Figure 2. Mechanisms of ganciclovir-resistance.

a. Loss of function mutations in the HyTK gene leading to Gc-r. DNA bases from the wild-type HyTK gene that underwent mutagenesis are shown inside boxed areas of different cassettes. Distances from the 3′ end of the (CGG)_n run are shown at the top. Dashed vertical lines align identical positions. Black arrows show transcription start sites (TSS), red rectangles represent (CGG)_n repeats, M stands for translation initiation codon, blue rectangles demarcate the Hy domain. Point substitutions are written above the wild-type DNA bases; orange squares above the wild-type DNA bases designate indels or complex mutations. b.
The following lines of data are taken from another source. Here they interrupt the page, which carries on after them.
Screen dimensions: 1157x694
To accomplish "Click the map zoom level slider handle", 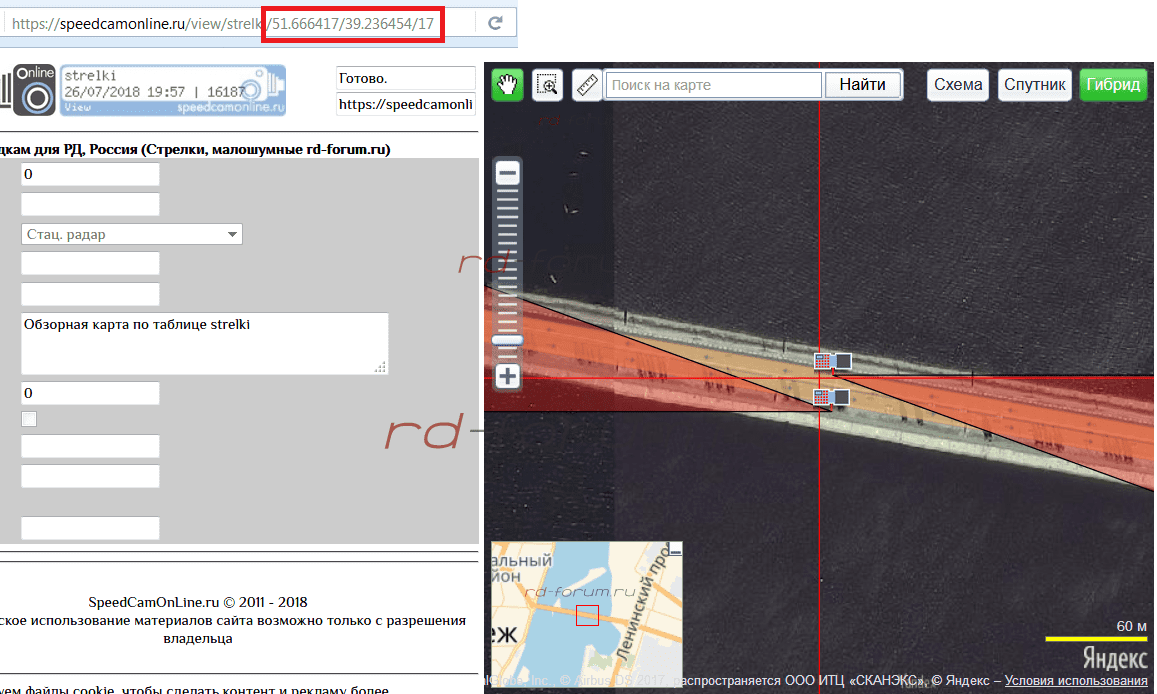I will [508, 340].
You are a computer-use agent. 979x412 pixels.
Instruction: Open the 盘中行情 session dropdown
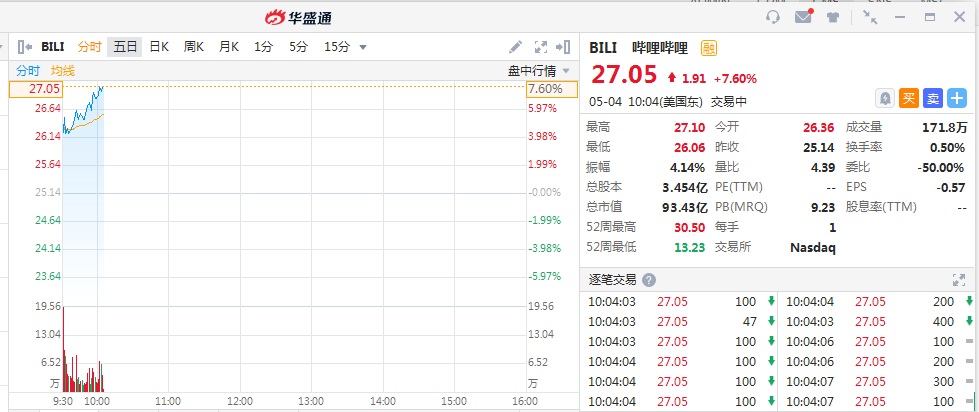click(x=539, y=70)
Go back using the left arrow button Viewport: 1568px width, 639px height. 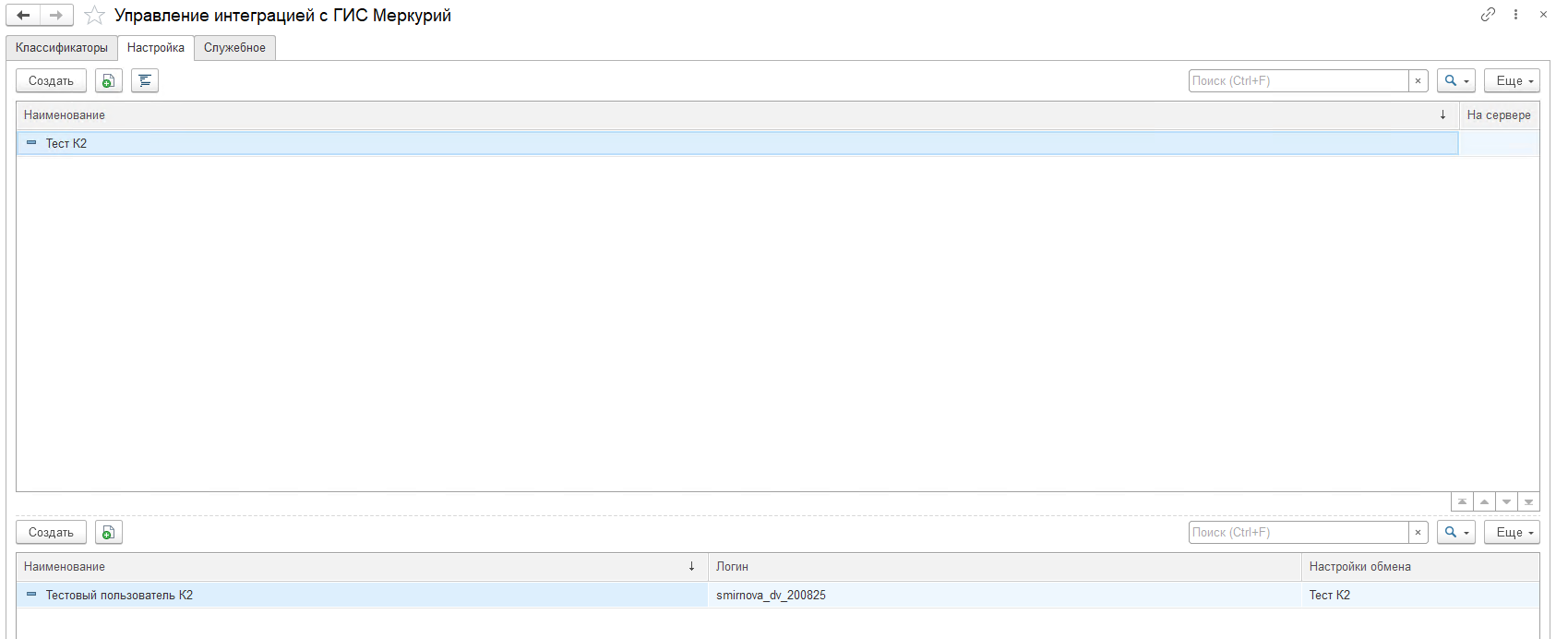coord(23,15)
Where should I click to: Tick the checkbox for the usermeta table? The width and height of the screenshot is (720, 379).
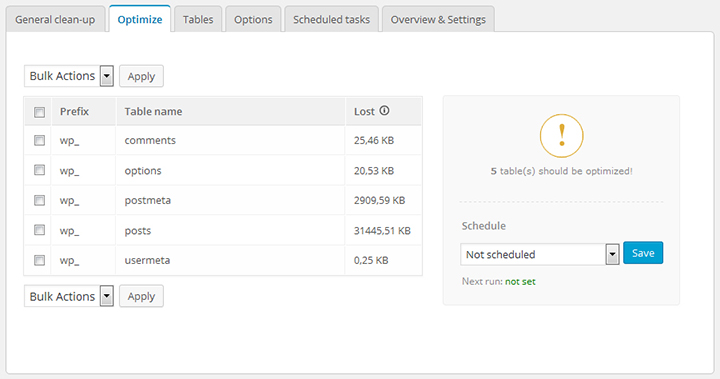pyautogui.click(x=39, y=260)
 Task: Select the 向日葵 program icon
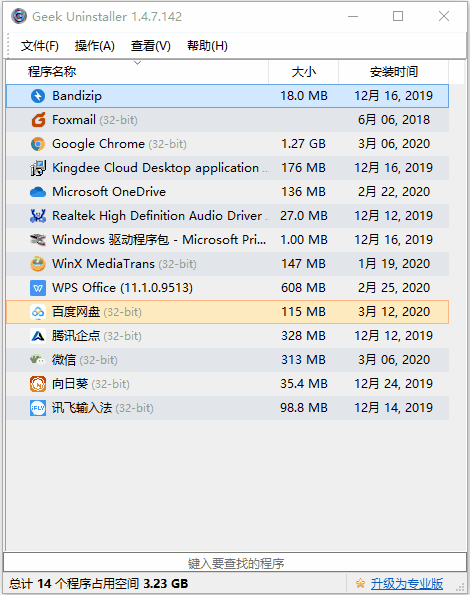coord(38,384)
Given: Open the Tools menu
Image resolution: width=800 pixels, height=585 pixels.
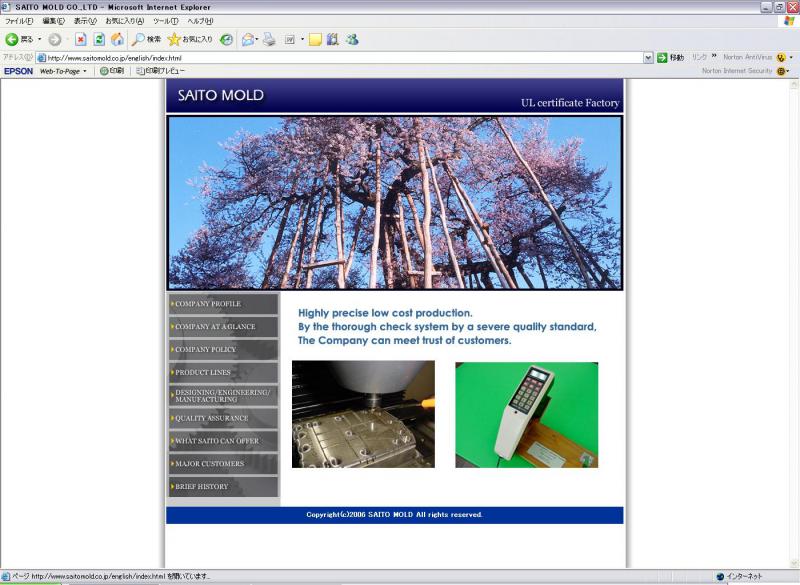Looking at the screenshot, I should click(x=166, y=21).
Frequencies of Gc-r clones in the c3-1 cell line carrying FMR1-CGG153-HyTK cassette in the A orientation (Table 1) upon treatment with siRNA targeted against genes implicated in BIR. Means and standard deviations from 4 independent experiments are shown. c. Inactivation of mouse POLD3, POLD4, RAD51, RAD52 and SMARCAL1 genes by Accell siRNAs. Western blot analyses with specific antibodies show dramatic reductions in the expression levels of the corresponding proreins. Protein levels for GAPDH gene are shown as internal control. Source data for c are available online.